**OBJECTIF DE L'EXERCICE**
Recopiez mot pour mot le passage de l'extrait sur les finances des collectivités territoriales qui va de « Nous constatons par » à « leur niveau d'investissement. », ces deux bouts inclus.

Troisièmement, la crise est moins forte que prévu pour les finances des collectivités territoriales. Il faut s'en réjouir. Il n'y a pas de manipulation dans ce que nous avons voté dans le PLFR3, sur le filet de garanties et sur les avances pour les départements. Nous dépenserons moins, c'est une bonne nouvelle. Prenons l'exemple des droits de mutation à titre onéreux (DMTO). Les premiers chiffres annonçaient une baisse de 40 % ; en mai 2020 elle était estimée à -25 %, en octobre à -10 %, et l'atterrissage sera proche de zéro.

Nous constatons par ailleurs des écarts entre les différents niveaux de collectivités territoriales. La Cour des comptes indique que l'échelon des régions est le moins touché par la crise. La baisse de la cotisation sur la valeur ajoutée des entreprises (CVAE) en 2021 et 2022 ayant été neutralisée dans le cadre de la bascule sur la TVA, elle évite une perte de 1,2 milliard d'euros sur deux ans pour les régions, qui pourront donc maintenir leur niveau d'investissement.

Les départements sont dans une situation plus particulière. Ce sont eux qui sont à la fois dans la plus forte inquiétude et qui sont les plus impactés, ce que nous appelons « l'effet ciseaux ». En effet, leurs recettes sont corrélées à la dynamique économique, et leurs dépenses aux dépenses sociales. Quand la situation se porte bien, comme en 2019, leurs recettes augmentent fortement et leurs dépenses sont stables. Quand la situation s'inverse, leurs dépenses augmentent et leurs recettes baissent. Nous avons voté en 2020 des mesures qui leur permettront de passer l'année sans trop de problèmes. D'autres mesures ont déjà été votées pour 2021 ; nous verrons si elles suffisent. J'aurais préféré un système de filet de sécurité qui s'adapte à la crise et étudie son impact sur chaque département individuellement. La DCF lance un groupe de travail avec le Gouvernement et les parlementaires pour arriver à ce type de système. Cet effet ciseaux pourra nécessiter à court terme des aides supplémentaires, si la situation se dégrade fortement. Deux mesures sont toutefois déjà prévues, l'une de 200 millions d'euros et l'autre de 60 millions d'euros. À plus long terme, il faudra imaginer des systèmes de garanties et de réserves et faire évoluer la fiscalité des départements pour ne pas laisser cette épée de Damoclès mettre en péril certains d'entre eux.

**DONNÉES FOURNIES**
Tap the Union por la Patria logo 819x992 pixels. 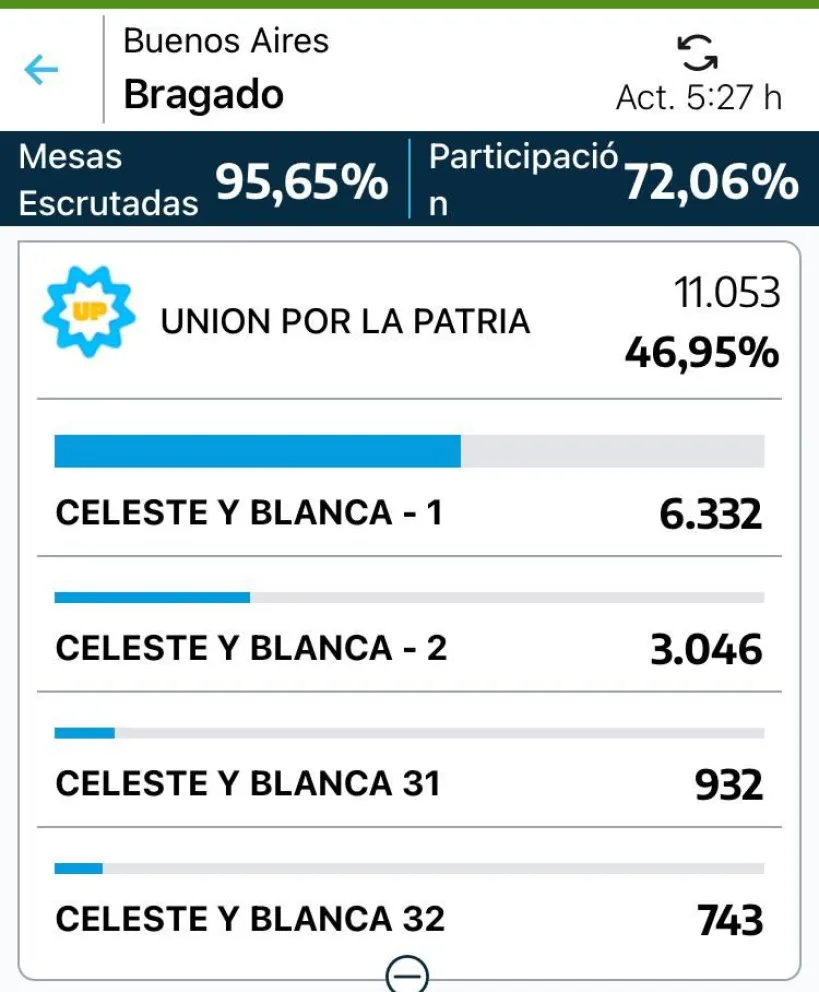pyautogui.click(x=88, y=313)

**RÉSULTAT DE L'EXERCICE**
Nous constatons par ailleurs des écarts entre les différents niveaux de collectivités territoriales. La Cour des comptes indique que l'échelon des régions est le moins touché par la crise. La baisse de la cotisation sur la valeur ajoutée des entreprises (CVAE) en 2021 et 2022 ayant été neutralisée dans le cadre de la bascule sur la TVA, elle évite une perte de 1,2 milliard d'euros sur deux ans pour les régions, qui pourront donc maintenir leur niveau d'investissement.